The Court is aware that the federal circuit courts are split on this issue. The First, Third, Sixth, Ninth, and Tenth Circuits have indicated that the exhaustion defense should not be waivable by the state prosecutor. See, e.g., Needel v. Scafati, 412 F.2d 761, 766 (1st Cir.), cert. denied, 396 U.S. 861, 90 S. Ct. 133, 24 L. Ed. 2d 113 (1969); Trantino, supra, at 95-98 (3d Cir. 1977); Parker v. Rose, 728 F.2d 392, 394 (6th Cir.1984) (dictum); Batchelor v. Cupp, 693 F.2d 859, 862-63 (9th Cir.1982), cert. denied, 463 U.S. 1212, 103 S. Ct. 3547, 77 L. Ed. 2d 1395 (1983); Naranjo v. Ricketts, 696 F.2d 83, 87 (10th Cir.1982) (per curiam). By contrast, the Fourth, Fifth, Eighth, and Eleventh Circuits have permitted waiver or *1287 concession of the exhaustion defense, particularly where the waiver is express, rather than by default. See, e.g., Jenkins v. Fitzberger, 440 F.2d 1188, 1189 & n. 2 (4th Cir.1971); McGee v. Estelle, 722 F.2d 1206, 1212-13 (5th Cir.1984); Batten v. Scurr, 649 F.2d 564, 568-69 (8th Cir.1981); Thompson v. Wainwright, 714 F.2d 1495, 1500-01 (11th Cir.1983).

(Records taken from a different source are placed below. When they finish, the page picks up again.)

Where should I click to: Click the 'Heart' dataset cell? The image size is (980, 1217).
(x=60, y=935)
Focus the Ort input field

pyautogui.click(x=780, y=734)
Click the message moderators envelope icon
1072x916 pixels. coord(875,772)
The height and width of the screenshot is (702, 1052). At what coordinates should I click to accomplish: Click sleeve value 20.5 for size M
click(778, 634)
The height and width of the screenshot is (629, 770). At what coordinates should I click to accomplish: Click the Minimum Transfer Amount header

In our own circuit, the Second Circuit, the issue has not been definitively decided. In perhaps its first mention of the issue, the Second Circuit suggested in dictum that it "[did] not consider that the statutory requirement of exhaustion of state remedies can be waived by the State." United States ex rel. Sostre v. Festa, 513 F.2d 1313, 1314 n. 1 (2d Cir.), cert. denied, 423 U.S. 841, 96 S. Ct. 72, 46 L. Ed. 2d 60 (1975). Nevertheless, in that case, and again in Colon v. Fogg, 603 F.2d 403, 407 (2d Cir.1979), the Second Circuit refused to dismiss on exhaustion grounds because the issue had been raised after lengthy proceedings at the district court level. In two subsequent cases, however, the Court again suggested in dicta that strict compliance with the exhaustion rule would prevent the Court from accepting a waiver of the exhaustion defense by the State. See Silverstein v. Henderson, 706 F.2d 361, 365 n. 9 (2d Cir.) (Court places "no weight" on State's failure to assert exhaustion defense because "the state executive branch may not ordinarily have the power to waive the deference due state courts"), cert. denied, 464 U.S. 864, 104 S. Ct. 195, 78 L. Ed. 2d 171 (1983); Gayle v. LeFevre, 613 F.2d 21, 22 n. 1 (2d Cir.1980) (Court should require "strict compliance with the exhaustion doctrine ... in the interests of comity"). Finally, in an even more recent case, the Second Circuit expressly refused to decide this issue in affirming a district court's grant of a consensual writ of habeas corpus, stating in dictum that "the state prosecutor could and did waive exhaustion" in that case. See McCarthy v. Manson, 714 F.2d 234, 238 (2d Cir.1983).
It should be noted, however, that the McCarthy case involved rather unique circumstances. In that case, the district court permitted waiver of the exhaustion defense by Connecticut's Chief State's Attorney primarily because "Connecticut is one of the few states that retain the early American constitutional structure in which prosecutors are appointed by judges (rather than popularly elected or appointed by the executive) and in which their office is created in the judicial rather than the executive article of the state constitution." McCarthy v. Manson, 554 F. Supp. 1275, 1290-91 (D.Conn.1982), aff'd, 714 F.2d 234, 238 (2d Cir.1983). Thus, in McCarthy, the prosecutor was viewed as being in a unique position to represent not only the people of the state, but also the judiciary. See id. at 1291-92. This unique facet of Connecticut's criminal justice system was emphasized as a critical factor in finding that waiver of the exhaustion defense presented no affront to comity. Because New York's prosecutors are not appointed by the judiciary, but rather are elected by the people, the decision in McCarthy is not apposite to the present case. Indeed, in the present case, the prosecutor has sided with the petitioner, and taken a position directly contrary to that of the state trial judge, in both the motion in state court and this federal habeas case.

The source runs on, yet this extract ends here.